What is your market?
Have you ever taken a minute out of your day to work this out?
I can’t say much about the business of art, I’ve only been at it the last six years and am still getting my feet wet, but I have been writing for fifty-four years and I can tell you the first question any book marketer is going to ask is, “Who is going to buy this?”
Now book selling is a cut-throat business. Everyone is looking for the next Harry Potter. They want to know how well you write, how quickly you write and how many years you have left to write. Come up short on any of those items and you are out of luck.
Fortunately, the business of art isn’t that competitive, yet. There are places, New York and L. A. where there are more selling artists than there are buyers and the frenzied marketing of art can be so overwhelming that the soul of art gets tossed aside.
So who is you ideal market?
You don’t paint to sell. Okay, so what do you do with all of your work? Do you store in the fifteen thousand foot warehouse you attached to your home? I’ve always had the secret suspicion that that would be the best sort of home for an artist, a 1700 square foot house with a fifteen thousand square foot warehouse attached.
The creative guys in the architecture side of art have come up with a wonderful idea; they take the empty cargo containers everyone uses to ship goods and recycle them as housing. Now the advantage as I see it is that sort of thing becomes infinitely expandable. You pluck down the three thousand dollars and get forty feet of space delivered to your site and bang you are ready to start building.

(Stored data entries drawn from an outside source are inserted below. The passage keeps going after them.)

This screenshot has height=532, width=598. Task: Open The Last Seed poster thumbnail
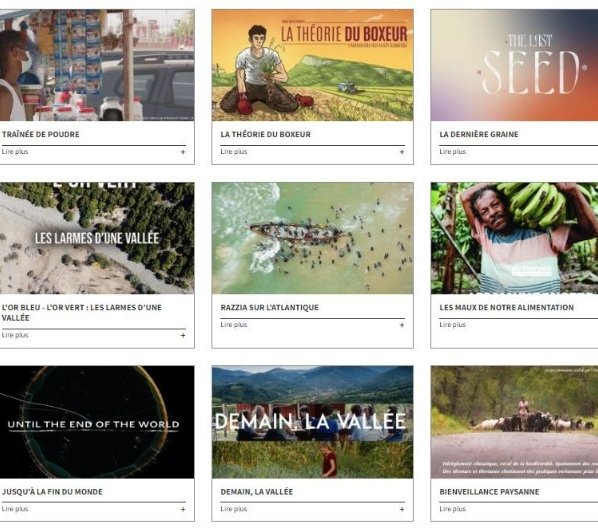(514, 65)
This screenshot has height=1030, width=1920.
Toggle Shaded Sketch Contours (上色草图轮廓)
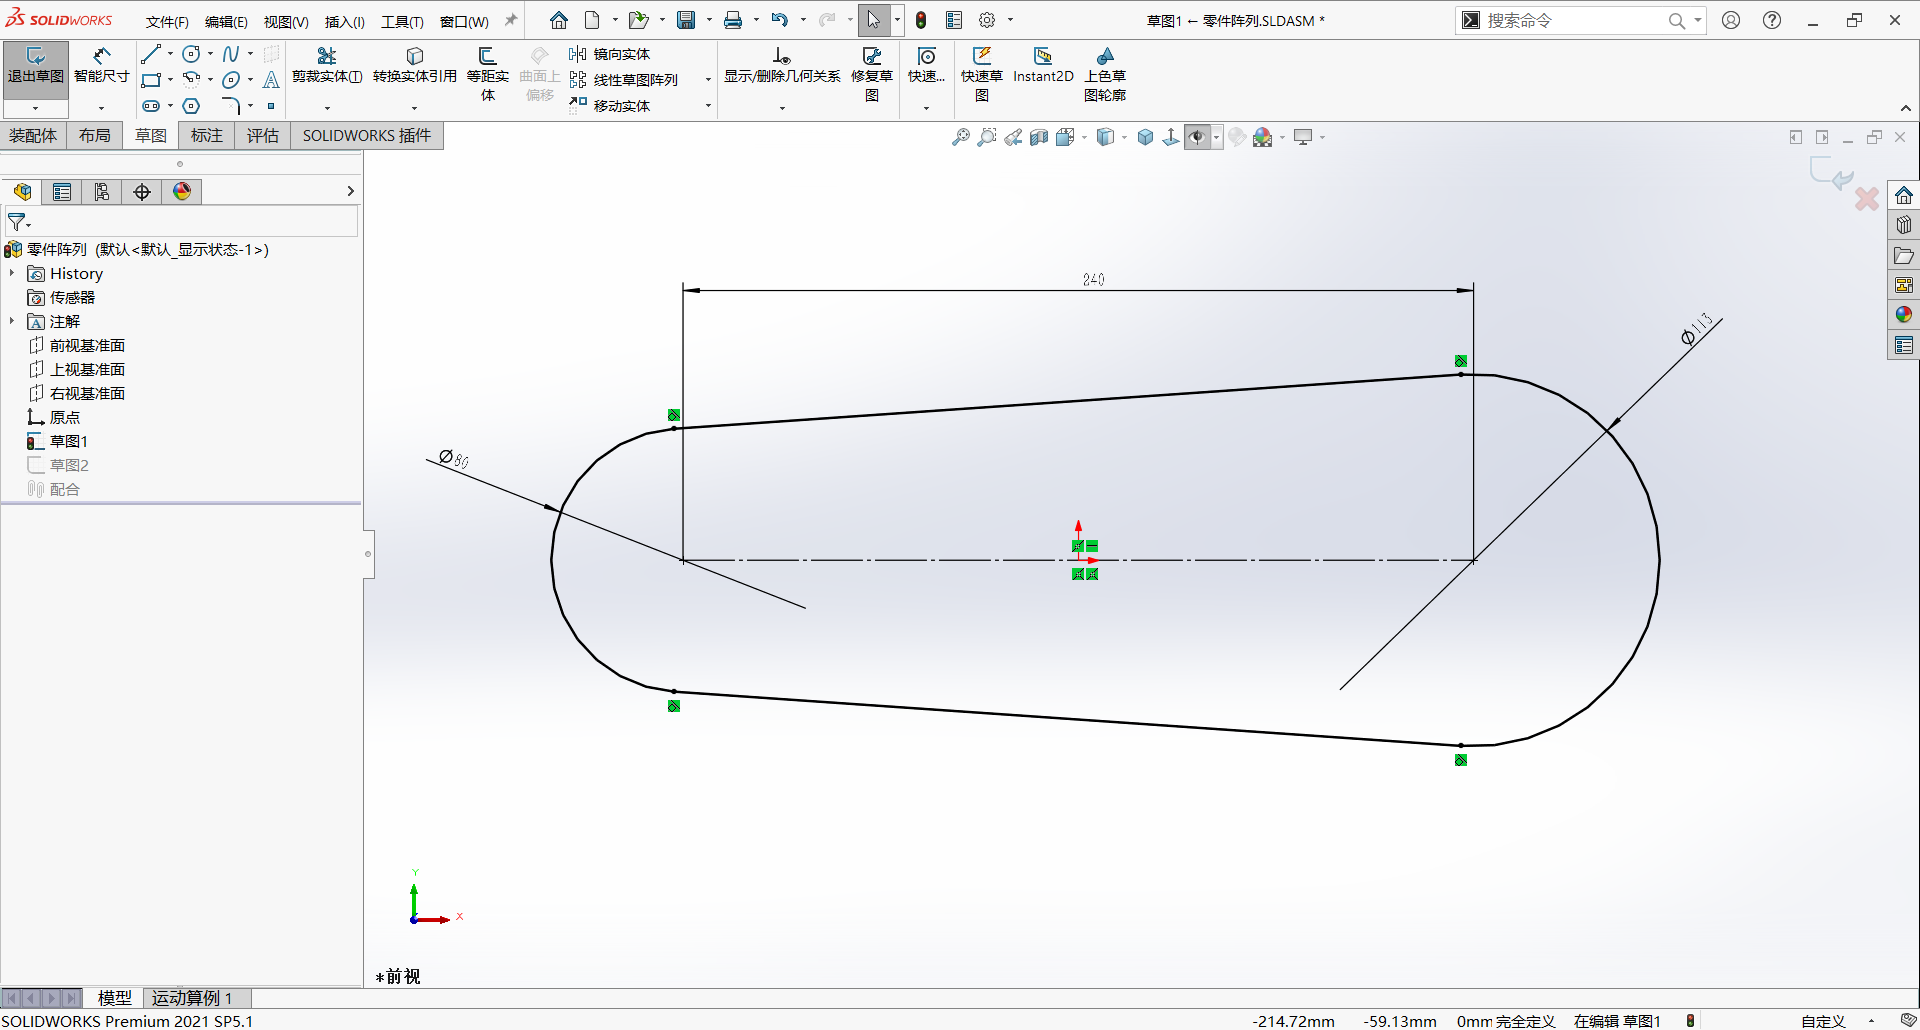click(1105, 74)
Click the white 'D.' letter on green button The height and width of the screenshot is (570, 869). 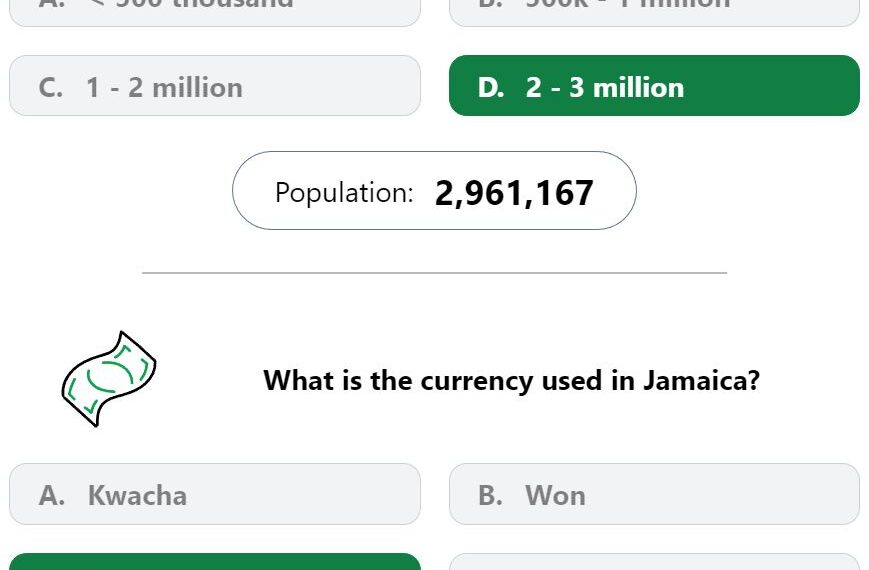tap(491, 88)
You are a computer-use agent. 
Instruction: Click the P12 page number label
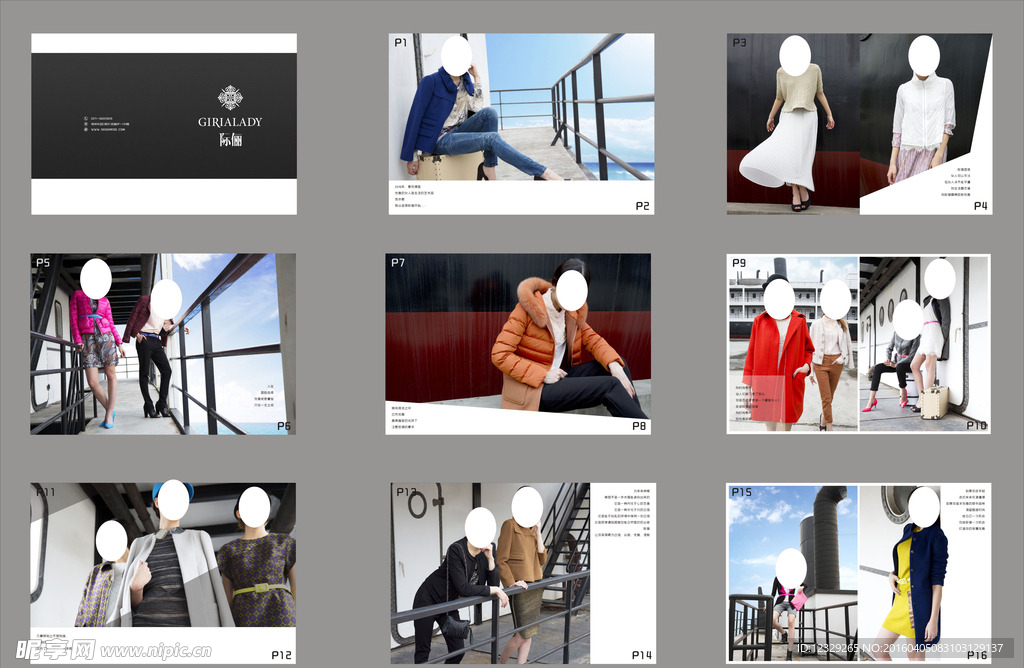pyautogui.click(x=281, y=655)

Me I have trouble operating a light switch and a flush toilet on the same day, but there are handy folks out there who can MacGyver a tuna can and some dental floss into a working airplane in less than half a day. Give them an empty container and you can have a passable shelter for the night in a coupla hours.
Now we’re talkin’! Three grand and forty feet and you can add the same space for another three grand. Even in the current depressed real estate climate the cost of housing runs about one hundred and eighty thousand dollars for a modest family home. If my math is good that’s sixty containers on your property or maybe just four or five and the help of a solid handy-man to do the interior and wiring so that the place becomes comfortable for the Long Suffering and the dog.
That’s identifying your target market, filling a need, recycling an existing product and creating a modular space with minimal economic impact. And these guys are architects.
So could you do that same? Not if you haven’t a clue who is the target buyer for your work. You hafta know.
Okay let’s start with the basics, I like people, women especially, nekkid women in particular, but in this part of the world there is not a huge market for that sort of thing. Now I could insist I’m right and everyone else is wrong and just keep cranking out my nekkid ladies, or maybe I could do something else?
That’s what I did. I tried several things when I first got out and started playing with the Big-Time, Professional, Serious Artists. I did some found art, things common to everyday life which look like something else if you squint a little and hold your head just right.
Not so popular…what else could I try?
Yeah, this is Oregon and just chock full of plants and rivers and oceans and ya gotta be blind and stupid not to notice, so I did some of that.
But the truth is the painters have it all over a photographer when it comes to doing a landscape. Okay, skyscape, seascape, boatscape, beachscape or plantscape. They just do and if you want to have a nice shiny red spot on your forehead just keep banging it against that wall.
Then I was playing around with some stuff I had in the computer and it looked kinda interesting and I did a bit of a fiddle here and a tweak there and before you know it I had something that was different and pretty good.
Good enough that I started winning, well placing, sort of far down the honors list, but placing and I said to myself, “Self, I think this fiddle and tweak thingy has potential. You should keep doing it.” And I did.
Along the way, I got some help from a pal or two. New software from the Web and from pals who had moved on to bigger and better things, a lot of time experimenting and showing and finding out what a jury is likely to like and now I have a pretty good idea just who my audience is. They like color and patterns and bold, bright images and interesting looks at common things and they haven’t made me disgustingly wealthy, yet, but I have enjoyed some success.
So do you know who you are painting for? Are you still tossing darts in the dark? Hard way to get ahead. Maybe you should take a break, get a fresh cuppa and sit down by the window and stare at the rain for a while. I find watching the rain chase across the glass peaceful and if I look long enough I frequently see what I have been missing. Might work for you too.